Além do atendimento jurídico, o Defensorias do Araguaia reúne diferentes órgãos públicos para facilitar o acesso à documentação, benefícios sociais, orientação jurídica e outros serviços essenciais às comunidades indígenas.
Parceria amplia os serviços oferecidos
A mobilização contou com a participação de instituições como a Defensoria Pública da União, INSS, Receita Federal, Funai, Advocacia-Geral da União e órgãos dos governos do Tocantins e de Mato Grosso. A atuação integrada amplia o alcance dos atendimentos e evita que moradores precisem percorrer centenas de quilômetros para resolver questões administrativas e jurídicas.
Representantes das Defensorias Públicas de Goiás e Mato Grosso destacaram que a atuação conjunta fortalece a promoção da justiça social e permite atender melhor as necessidades específicas das comunidades indígenas da região do Araguaia.
Atendimentos continuam nos próximos dias
Os atendimentos previstos para esta quarta-feira foram encerrados antes do horário programado em respeito ao luto da comunidade após o falecimento de um morador da Aldeia Santa Isabel do Morro. A Defensoria Pública do Tocantins divulgou uma Nota de Pesar e prestou solidariedade aos familiares.

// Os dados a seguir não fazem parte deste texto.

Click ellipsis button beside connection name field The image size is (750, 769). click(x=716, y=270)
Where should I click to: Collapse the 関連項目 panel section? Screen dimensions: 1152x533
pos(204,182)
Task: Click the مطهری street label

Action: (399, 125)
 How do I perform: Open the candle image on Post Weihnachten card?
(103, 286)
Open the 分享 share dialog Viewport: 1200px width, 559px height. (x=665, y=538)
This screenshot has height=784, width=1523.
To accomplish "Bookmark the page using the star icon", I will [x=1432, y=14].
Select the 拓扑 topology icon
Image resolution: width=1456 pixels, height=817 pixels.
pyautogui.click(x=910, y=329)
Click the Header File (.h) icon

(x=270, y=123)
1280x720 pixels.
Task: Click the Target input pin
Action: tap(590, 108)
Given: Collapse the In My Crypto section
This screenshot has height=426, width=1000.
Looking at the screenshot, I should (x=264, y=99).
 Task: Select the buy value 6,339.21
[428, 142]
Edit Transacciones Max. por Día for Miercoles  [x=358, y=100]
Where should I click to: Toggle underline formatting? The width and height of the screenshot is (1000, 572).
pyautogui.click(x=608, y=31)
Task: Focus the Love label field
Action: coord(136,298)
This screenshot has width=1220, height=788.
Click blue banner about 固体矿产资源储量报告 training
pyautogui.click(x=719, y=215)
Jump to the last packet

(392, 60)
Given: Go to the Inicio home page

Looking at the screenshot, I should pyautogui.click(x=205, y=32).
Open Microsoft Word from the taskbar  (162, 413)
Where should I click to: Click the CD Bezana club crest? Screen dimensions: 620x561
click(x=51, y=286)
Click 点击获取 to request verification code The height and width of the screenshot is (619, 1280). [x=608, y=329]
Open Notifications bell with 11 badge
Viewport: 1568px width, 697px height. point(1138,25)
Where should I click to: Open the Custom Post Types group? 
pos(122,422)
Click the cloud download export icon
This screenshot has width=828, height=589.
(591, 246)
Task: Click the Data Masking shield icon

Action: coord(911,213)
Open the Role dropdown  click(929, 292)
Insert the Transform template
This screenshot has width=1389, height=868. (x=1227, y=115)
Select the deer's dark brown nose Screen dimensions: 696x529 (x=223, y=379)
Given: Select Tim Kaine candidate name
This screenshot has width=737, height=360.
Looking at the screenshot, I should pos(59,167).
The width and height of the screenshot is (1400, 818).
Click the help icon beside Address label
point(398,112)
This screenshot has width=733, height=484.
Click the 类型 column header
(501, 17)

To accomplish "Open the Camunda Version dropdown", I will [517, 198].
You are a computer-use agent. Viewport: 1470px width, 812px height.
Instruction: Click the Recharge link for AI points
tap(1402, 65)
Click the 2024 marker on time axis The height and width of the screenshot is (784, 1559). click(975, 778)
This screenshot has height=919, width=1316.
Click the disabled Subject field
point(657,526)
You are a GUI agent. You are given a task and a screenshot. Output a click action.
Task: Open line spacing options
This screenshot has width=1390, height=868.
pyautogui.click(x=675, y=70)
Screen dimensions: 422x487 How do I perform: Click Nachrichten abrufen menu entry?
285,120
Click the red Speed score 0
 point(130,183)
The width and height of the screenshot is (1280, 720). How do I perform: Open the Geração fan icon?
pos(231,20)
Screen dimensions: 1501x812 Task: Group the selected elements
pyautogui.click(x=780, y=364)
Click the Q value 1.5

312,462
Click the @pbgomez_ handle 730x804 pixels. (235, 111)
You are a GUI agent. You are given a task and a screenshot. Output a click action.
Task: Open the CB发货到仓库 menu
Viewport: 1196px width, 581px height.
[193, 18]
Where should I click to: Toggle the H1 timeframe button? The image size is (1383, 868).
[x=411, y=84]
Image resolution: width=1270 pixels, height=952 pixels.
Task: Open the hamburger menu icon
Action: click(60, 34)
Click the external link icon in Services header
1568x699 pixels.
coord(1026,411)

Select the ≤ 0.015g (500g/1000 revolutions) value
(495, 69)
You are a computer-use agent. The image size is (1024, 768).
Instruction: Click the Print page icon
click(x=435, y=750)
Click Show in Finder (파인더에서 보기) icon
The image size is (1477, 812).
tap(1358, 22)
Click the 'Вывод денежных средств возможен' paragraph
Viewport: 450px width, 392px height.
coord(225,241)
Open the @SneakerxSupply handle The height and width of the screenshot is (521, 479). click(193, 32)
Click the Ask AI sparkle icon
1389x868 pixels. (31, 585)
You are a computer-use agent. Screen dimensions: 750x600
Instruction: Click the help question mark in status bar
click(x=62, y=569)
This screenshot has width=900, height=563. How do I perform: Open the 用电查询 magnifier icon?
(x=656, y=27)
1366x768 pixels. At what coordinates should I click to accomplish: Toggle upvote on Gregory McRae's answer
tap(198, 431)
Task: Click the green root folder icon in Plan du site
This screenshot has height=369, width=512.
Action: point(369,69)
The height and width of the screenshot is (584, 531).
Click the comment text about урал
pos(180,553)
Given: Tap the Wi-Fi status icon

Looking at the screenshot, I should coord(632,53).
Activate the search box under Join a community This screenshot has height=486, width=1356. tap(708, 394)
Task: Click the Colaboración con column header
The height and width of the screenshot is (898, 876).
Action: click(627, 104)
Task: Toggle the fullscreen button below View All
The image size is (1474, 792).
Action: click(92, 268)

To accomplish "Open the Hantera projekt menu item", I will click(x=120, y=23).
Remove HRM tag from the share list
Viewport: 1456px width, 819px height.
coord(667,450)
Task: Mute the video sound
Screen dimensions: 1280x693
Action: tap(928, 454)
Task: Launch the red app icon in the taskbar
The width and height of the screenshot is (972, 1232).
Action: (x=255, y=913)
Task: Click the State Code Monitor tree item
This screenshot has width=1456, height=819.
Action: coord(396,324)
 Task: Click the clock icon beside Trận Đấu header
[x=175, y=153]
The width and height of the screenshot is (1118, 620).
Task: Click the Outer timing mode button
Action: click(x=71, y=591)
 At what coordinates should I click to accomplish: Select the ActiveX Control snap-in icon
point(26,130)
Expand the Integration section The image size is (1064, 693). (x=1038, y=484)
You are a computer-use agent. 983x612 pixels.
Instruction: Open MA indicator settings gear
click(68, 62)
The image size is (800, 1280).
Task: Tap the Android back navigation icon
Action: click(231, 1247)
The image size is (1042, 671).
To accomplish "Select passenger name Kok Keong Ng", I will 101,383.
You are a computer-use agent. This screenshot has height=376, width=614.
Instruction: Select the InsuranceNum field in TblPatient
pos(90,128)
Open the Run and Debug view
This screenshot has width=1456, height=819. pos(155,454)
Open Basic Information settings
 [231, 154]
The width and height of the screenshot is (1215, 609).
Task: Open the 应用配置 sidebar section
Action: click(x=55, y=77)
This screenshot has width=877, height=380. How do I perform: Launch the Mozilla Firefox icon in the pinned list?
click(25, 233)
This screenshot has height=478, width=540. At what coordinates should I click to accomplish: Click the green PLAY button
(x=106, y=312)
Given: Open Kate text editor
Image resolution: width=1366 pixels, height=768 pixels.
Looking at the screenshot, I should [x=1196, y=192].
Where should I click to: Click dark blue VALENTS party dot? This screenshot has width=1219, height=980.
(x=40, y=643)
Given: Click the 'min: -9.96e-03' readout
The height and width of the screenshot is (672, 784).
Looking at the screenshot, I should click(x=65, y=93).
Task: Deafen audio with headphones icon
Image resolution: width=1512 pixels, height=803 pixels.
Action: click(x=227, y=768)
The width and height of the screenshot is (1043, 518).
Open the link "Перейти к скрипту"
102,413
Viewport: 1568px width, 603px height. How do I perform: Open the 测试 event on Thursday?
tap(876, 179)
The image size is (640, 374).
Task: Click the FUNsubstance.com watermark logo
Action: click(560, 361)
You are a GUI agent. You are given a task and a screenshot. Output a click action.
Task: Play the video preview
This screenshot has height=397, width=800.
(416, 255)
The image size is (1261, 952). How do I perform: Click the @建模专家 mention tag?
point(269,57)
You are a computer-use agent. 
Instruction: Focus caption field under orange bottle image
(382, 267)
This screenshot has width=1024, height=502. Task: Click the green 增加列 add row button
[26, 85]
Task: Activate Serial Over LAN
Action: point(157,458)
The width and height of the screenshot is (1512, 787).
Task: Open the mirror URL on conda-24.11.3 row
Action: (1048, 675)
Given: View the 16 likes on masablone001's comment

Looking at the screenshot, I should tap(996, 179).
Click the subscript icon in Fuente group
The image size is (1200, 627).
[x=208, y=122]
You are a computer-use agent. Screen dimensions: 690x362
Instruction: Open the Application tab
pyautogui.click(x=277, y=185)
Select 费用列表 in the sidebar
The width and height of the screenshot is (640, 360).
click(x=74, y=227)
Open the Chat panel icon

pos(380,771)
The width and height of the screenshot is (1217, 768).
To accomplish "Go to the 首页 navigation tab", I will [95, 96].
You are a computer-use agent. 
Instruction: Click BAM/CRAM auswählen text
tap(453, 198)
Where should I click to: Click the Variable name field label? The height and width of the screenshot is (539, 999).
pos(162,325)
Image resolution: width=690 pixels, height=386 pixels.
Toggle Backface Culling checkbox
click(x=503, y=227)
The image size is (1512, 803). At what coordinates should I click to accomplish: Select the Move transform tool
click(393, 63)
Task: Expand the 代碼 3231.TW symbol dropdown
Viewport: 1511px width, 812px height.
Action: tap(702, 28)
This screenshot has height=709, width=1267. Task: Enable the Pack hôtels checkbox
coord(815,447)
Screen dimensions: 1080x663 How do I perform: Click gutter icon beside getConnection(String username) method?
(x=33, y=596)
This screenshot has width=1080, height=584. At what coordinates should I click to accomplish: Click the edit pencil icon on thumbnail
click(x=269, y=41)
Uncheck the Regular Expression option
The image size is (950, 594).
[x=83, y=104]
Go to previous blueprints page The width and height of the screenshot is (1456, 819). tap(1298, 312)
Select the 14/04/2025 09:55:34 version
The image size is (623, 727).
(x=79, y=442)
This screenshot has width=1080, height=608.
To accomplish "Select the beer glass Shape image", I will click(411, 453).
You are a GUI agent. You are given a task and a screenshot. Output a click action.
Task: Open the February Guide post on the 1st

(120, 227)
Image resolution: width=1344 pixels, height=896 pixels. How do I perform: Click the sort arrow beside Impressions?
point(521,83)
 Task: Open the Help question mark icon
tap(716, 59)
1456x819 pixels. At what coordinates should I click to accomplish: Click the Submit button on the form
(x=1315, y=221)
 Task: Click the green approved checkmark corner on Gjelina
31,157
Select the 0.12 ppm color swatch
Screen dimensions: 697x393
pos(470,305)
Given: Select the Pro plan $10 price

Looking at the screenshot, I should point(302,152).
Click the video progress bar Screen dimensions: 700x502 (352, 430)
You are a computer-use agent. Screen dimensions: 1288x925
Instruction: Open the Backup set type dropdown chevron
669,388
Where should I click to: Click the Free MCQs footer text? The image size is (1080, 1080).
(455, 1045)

A programação do Defensorias do Araguaia terá continuidade na sexta-feira, 3 de julho, na Aldeia Itxalá, em Mato Grosso, e será concluída no dia 6 de julho, na Aldeia Carretão, em Goiás. A expectativa é ampliar o acesso à Justiça e aos serviços públicos para outras comunidades indígenas da região.
Defensorias do Araguaia fortalecem o acesso à Justiça
Consolidado como uma das principais ações itinerantes voltadas aos povos indígenas do Centro-Oeste, o Defensorias do Araguaia aproxima o Estado das comunidades mais isoladas, garantindo atendimento jurídico gratuito e acesso a serviços essenciais sem que os moradores precisem deixar seus territórios. A iniciativa reforça o compromisso das Defensorias Públicas com a promoção da cidadania, da inclusão social e da efetivação dos direitos dos povos originários.